Sous le titre « Pour des médias soustraits à l’emprise des pouvoirs économique et politique », la déclaration finale de la première session des Etats généraux, tenue en septembre 2006, présentait un ensemble d’exigences et de propositions qui n’ont rien perdu de leur actualité. Bien au contraire. Confirmées, elles appellent des compléments
Sous le règne de Sarkozy, le pouvoir politique, le pouvoir financier et le pouvoir médiatique se tiennent par la main. Rarement, depuis des décennies, l’interdépendance entre le premier, administré nationalement par un chef de clan, et les seconds, détenus par une oligarchie de plus en plus concentrée, a atteint un tel degré. Les restructurations économiques en cours dans la presse quotidienne, les menaces qui pèsent sur l’audiovisuel public et les facilités accordées aux groupes privés, la marginalisation voire l’étouffement des médias associatifs forment une politique cohérente contre laquelle les résistances s’organisent et doivent s’intensifier.

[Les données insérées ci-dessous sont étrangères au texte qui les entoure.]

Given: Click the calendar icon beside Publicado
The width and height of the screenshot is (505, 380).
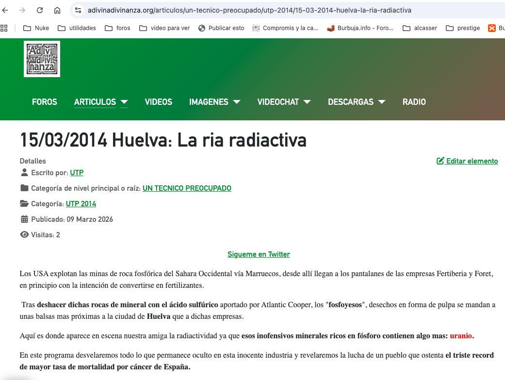Looking at the screenshot, I should pos(23,219).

L’enjeu est d’importance. Le droit à l’information – le droit d’informer et le droit d’être informé – ne doit pas être simplement proclamé : il doit être garanti (comme tous les droits sociaux aujourd’hui menacés par la conjugaison du libéralisme économique et de l’autoritarisme politique) et bénéficier en conséquence des ressources correspondantes.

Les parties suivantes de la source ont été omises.